2.1. Anomaly as error

Previous studies have used anomaly detection to identify and correct errors in text (Samanta and Chaudhuri, 2013; Eskin, 2000). These are often unintentional errors that occur as a result of some form of data transfer, e.g. from audio to text, from image to text, or from one language to another. Such studies have direct applicability to the error-prone process of earnings call or customer call transcription, where audio quality, accents, and domain-specific terms can lead to errors. Consider a scenario where the CEO of a company states in an audio conference, ‘Now investments will be made in Asia.’ However, the system instead transcribes, ‘No investments will be made in Asia.’ There is a meaningful difference in the implication of the two statements that could greatly influence the analysis and future direction of the company. Additionally, with regards to the second scenario, it is highly unlikely that the CEO would make such a strong and negative statement in a public setting thus supporting the use of anomaly detection for error correction.

Optical-character-recognition from images is another error-prone process with large applicability to finance. Many financial reports and presentations are circulated as image documents that need to undergo OCR in order to be machine-readable. OCR might also be applicable to satellite imagery and other forms of image data that might include important textual content such as a graphical representation of financial data. Errors that result from OCR’d documents can often be fixed using systems that have a robust semantic representation of the target domain. For instance, a model that is trained on financial reports might have encoded awareness that emojis are unlikely to appear in them or that it is unusual for the numeric value of profit to be higher than that of revenue.

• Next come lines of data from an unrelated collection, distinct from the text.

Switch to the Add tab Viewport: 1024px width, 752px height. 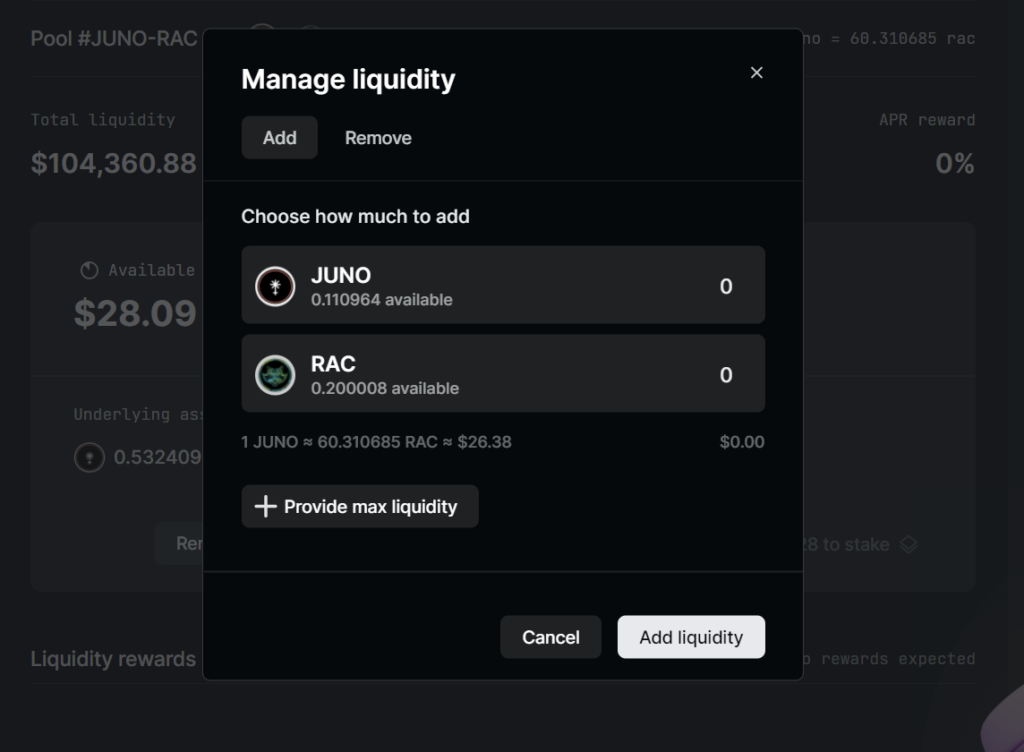click(x=279, y=138)
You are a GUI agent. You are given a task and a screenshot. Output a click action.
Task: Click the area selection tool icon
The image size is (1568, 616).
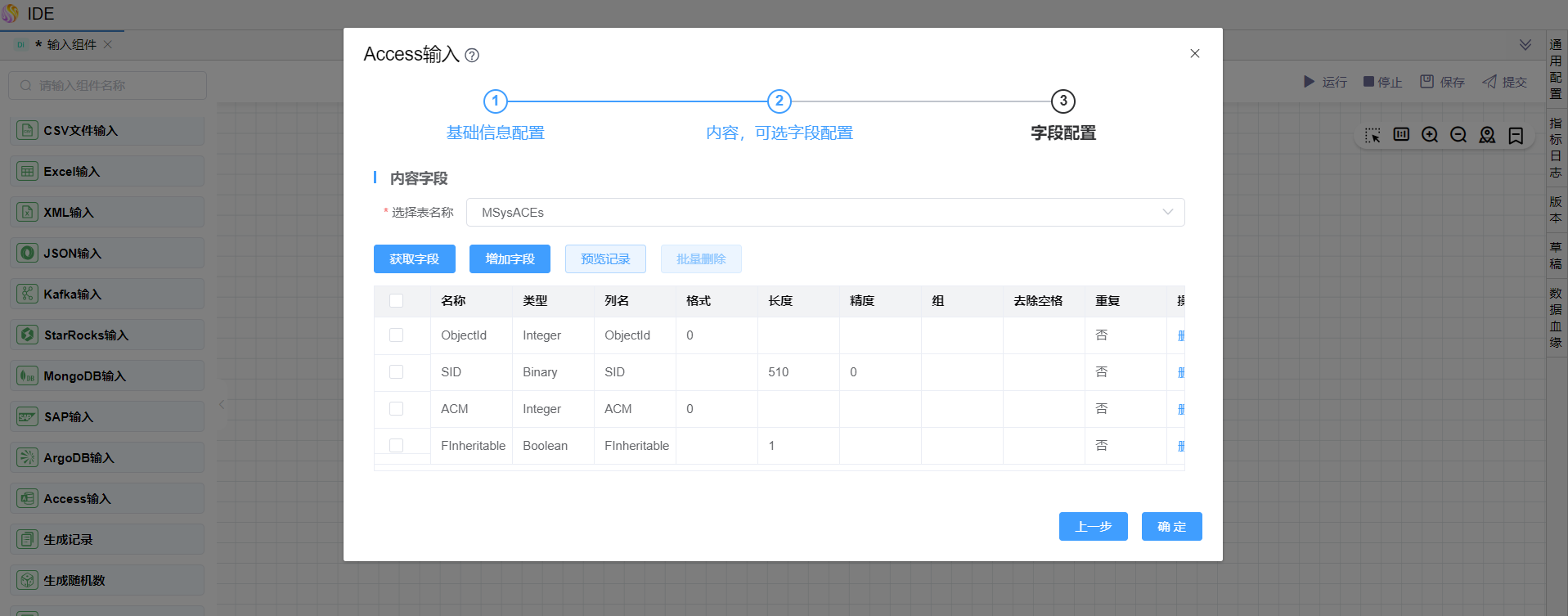click(1373, 135)
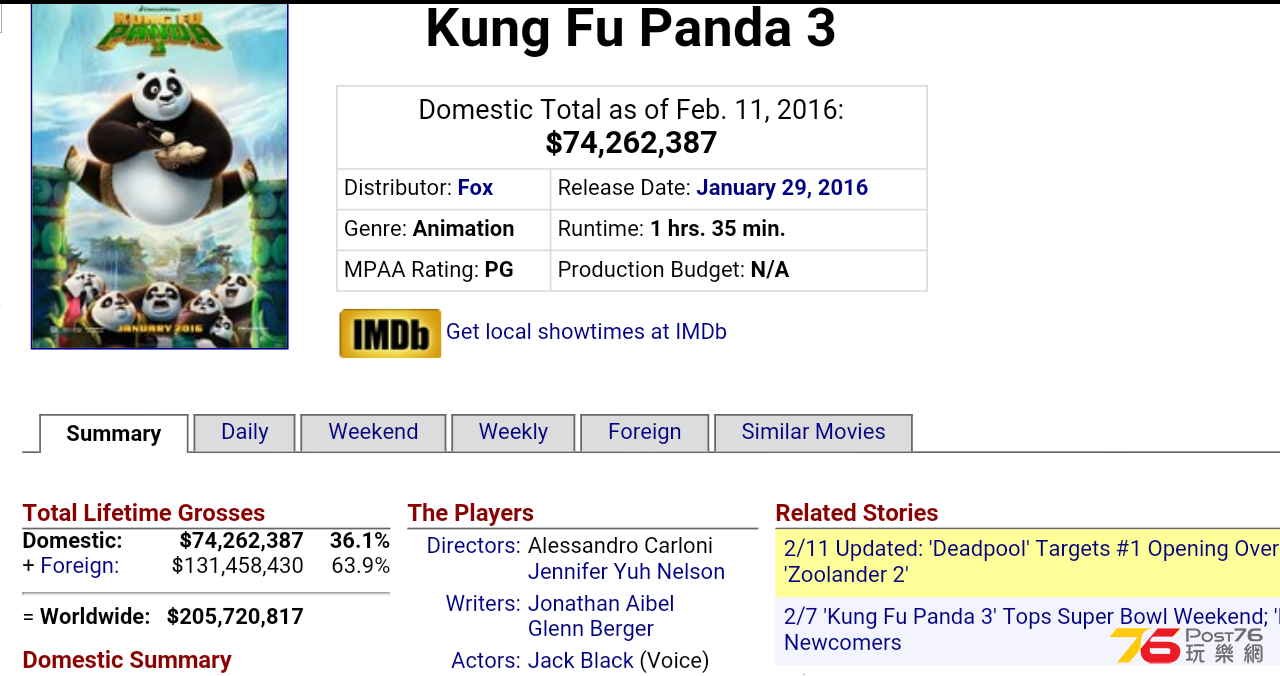This screenshot has width=1280, height=676.
Task: Open the Foreign grosses link
Action: point(79,566)
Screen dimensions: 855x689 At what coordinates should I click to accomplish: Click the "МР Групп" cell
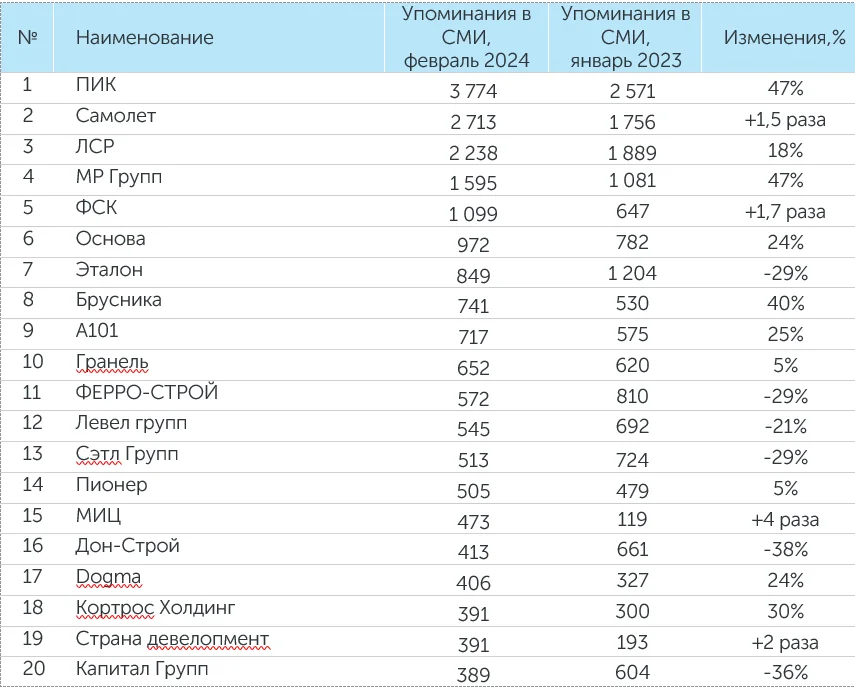119,178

2.2. Anomaly as irregularity

Anomaly in the semantic space might reflect irregularities that are intentional or emergent, signaling risky behavior or phenomena. A sudden change in the tone and vocabulary of a company’s leadership in their earnings calls or financial reports can signal risk. News stories that have abnormal language, or irregular origination or propagation patterns might be unreliable or untrustworthy.

(Wendlandt et al., 2018)

showed that when trained on similar domains or contexts, distributed representations of words are likely to be stable, where stability is measured as the similarity of their nearest neighbors in the distributed space. Such insight can be used to assess anomalies in this sense. As an example,

(Nourbakhsh et al., 2017) identified cliques of users on Twitter who consistently shared news from similar domains. Characterizing these networks as “echo-chambers,” they then represented the content shared by these echo-chambers as distributed representations. When certain topics from one echo-chamber began to deviate from similar topics in other echo-chambers, the content was tagged as unreliable. (Nourbakhsh et al., 2017) showed that this method can be used to improve the performance of standard methods for fake-news detection.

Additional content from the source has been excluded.